KISKANÇLIK
İdeal evliliklerin temelinde, dozunda kıskançlık ve eşin
sadakatine güven duygusu bulunur.
Sokolof 'a göre "Kıskançlık, insanın en az bilinen duygusu
ve üzerinde en az konuşulan davranışıdır. Bir muammadır." Decrates ise,
"Kıskançlık, sahip olduklarını koruma isteğinden kaynaklanan bir tür korkudur."
diyor.
Kıskançlığın olmadığı evliliklerde, aile bağları zayıftır.

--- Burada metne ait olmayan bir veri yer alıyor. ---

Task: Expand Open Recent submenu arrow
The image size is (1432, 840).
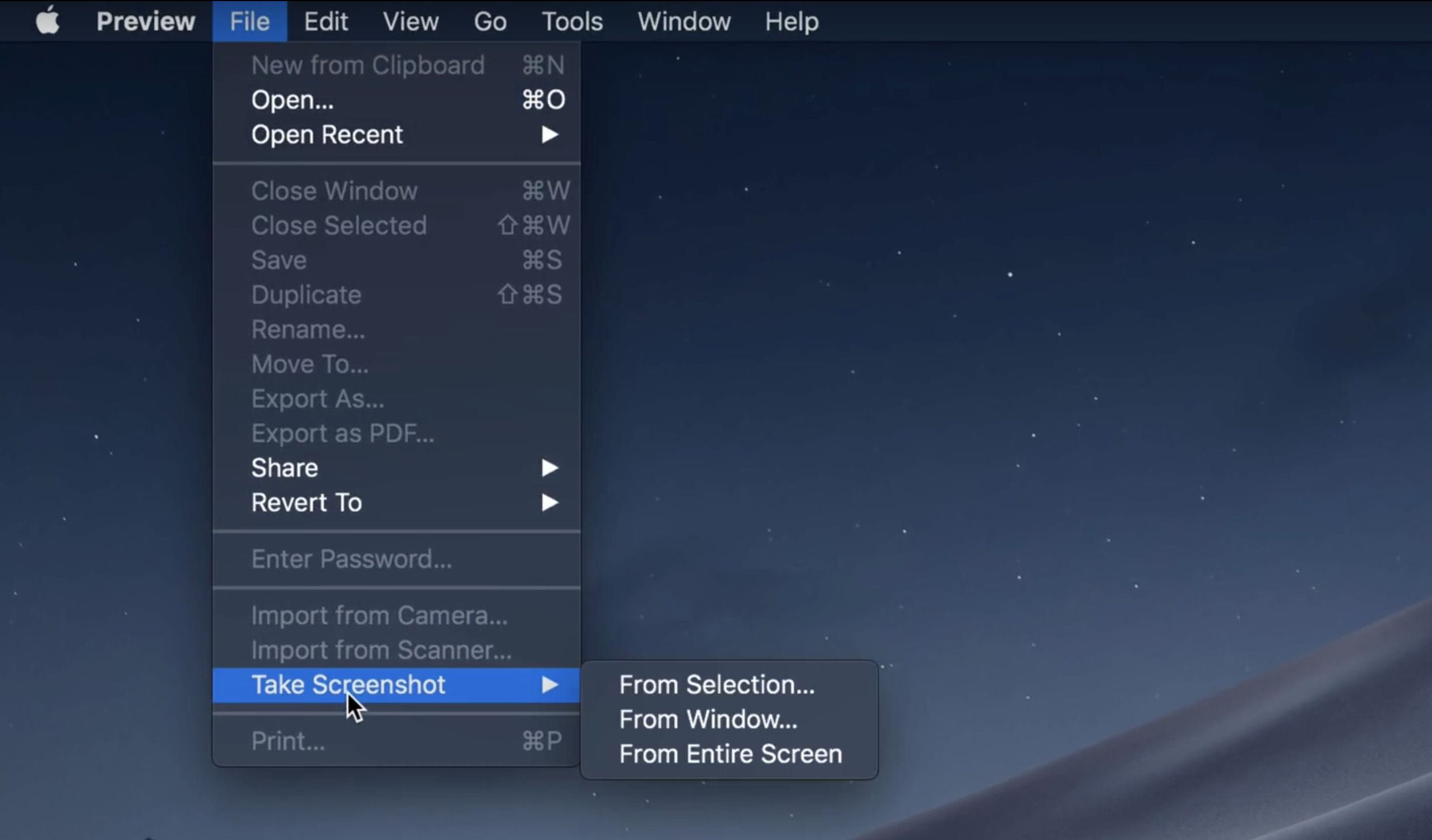Action: (x=549, y=134)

Kadın ve erkek, "kıskanılarak" bir sahiplerinin bulunduğunu hisseder ve
hatırlarlar. 3 yıllık evli bir hanım, kocam ara sıra beni kıskanmasaydı, çok
üzülürdüm." demişti. "Halbuki kıskanması, onun beni hala çekici bulduğunu ve
sevdiğini kabul etmesi anlamına gelir. Laf olsun diye onunla evli olmadığımızı
gösterir. Bundan iyi iltifat olur mu?" diye de eklemişti.
Bazı aşırı kıskanan tipler aslında kendileri eşlerini
aldatmaktadır.bunu bastırma amacıyla eşine yansıtmaktadır. Kendisi yaptığı için
herkesin ihanet edebileceği kanısındadır. Her şeyden anlam çıkarır, tartışır,
kavga eder. Eşi hak ettiği cevabı ona verir, ama yine aldırış etmez. Bazen kaba
kuvvete, dayağa başvurur.
Yaşlılıkta değişik sebeplerle ortaya çıkabilen demans
(bunama) hallerinde de hastalık derecesinde kıskançlık görülebilmektedir.
Alkol ve bağımlılık yapan maddeleri uzun sure kullanan
kişilerde de eşini aşırı ve patolojik derecede kıskanma görülebilir. Üstelik bu
kişiler, eşlerini hiç olmadık kişilerden kıskanırlar.